California is going to be governed from the courtroom. November’s most controversial ballot measure, Proposition 8 on gay marriage, is court-bound. And, the legislature’s Democrats have offered up a complex approach to raise revenue in an attempt to sidestep the state’s standard operating procedure. If this maneuver gets the governor’s signature, the courts will be rendering a verdict on this as well.

Of course, it’s not uncommon for courts to decide the fate of laws. But in both the Prop 8 and tax law cases it appears judges will be going beyond the role of umpire in precedent setting ways.

In the Proposition 8 case, Attorney General Jerry Brown has taken the unusual position of declaring he will not defend the law passed by the voters, but argues that Proposition 8 is in conflict with “inalienable rights” which cannot be altered by an initiative constitutional amendment.

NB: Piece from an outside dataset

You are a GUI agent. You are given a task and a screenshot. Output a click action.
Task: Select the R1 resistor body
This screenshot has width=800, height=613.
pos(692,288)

This argument will bring the judges into the long debated issue of natural rights versus legal rights. Natural rights are not based on laws, customs or political beliefs. Thomas Jefferson, in the Declaration of Independence, asserted that a people coming together to govern themselves may do so under the “Laws of Nature and of Nature’s God.” These natural laws cannot be set aside by civic action.

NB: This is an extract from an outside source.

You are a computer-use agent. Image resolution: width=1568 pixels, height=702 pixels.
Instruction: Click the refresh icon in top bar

However, some scholars argue that codified laws convey legal rights and these laws may be altered by prescribed methods.

The question before the court in Brown’s reasoning is can Proposition 8 be thrown out because it violates natural rights (inalienable rights). This approach is quite different than the challenge that Proposition 8 is revising rather than amending the constitution, something an initiative measure cannot do.

Deference to the voters’ decision must be paramount or the foundation of our democracy will crumble. However, it is also important that a majority not quash a minority’s basic rights. The courts will try to navigate this legal thicket if they follow the path lighted by Brown.

In the past, California courts have made a distinction between taxes and fees. But, these same courts have been reluctant in asserting themselves into governing disputes between the legislature and the governor. How the courts approach the end run maneuvers concocted by the legislature last week to raise revenue will be telling.

If the courts abandon former definitions and allow the legislature to pass so-called fees with majority votes, revenue raising in this state will be altered dramatically. And, this will be the first domino to fall. Reaction to such a decree will undoubtedly bring on a furious response from Republicans and taxpayer groups. Referendums on current fees and initiatives establishing a two-thirds vote for future fees will make their way to the ballot.

Voters have historically taken a different view than the majority in the legislature on making it easier to raise revenue. Ironically, in the end, a court’s ruling to allow majority vote revenue increases could lead to stricter laws established by voters on the ability to raise revenue.

All these considerations fall to the California courts, which are not immune to politics. Judges have to face voters whether through retention votes, elections or even the possibility of recalls. In this way, some judges may feel like legislators who weigh their decisions with an eye toward the electorate.

Judges were never meant to rule and it is not the fault of the jurists that this burden falls upon them. That fault lies with the legislators and governor for not getting the job done.

The judges have become the legislators of last resort.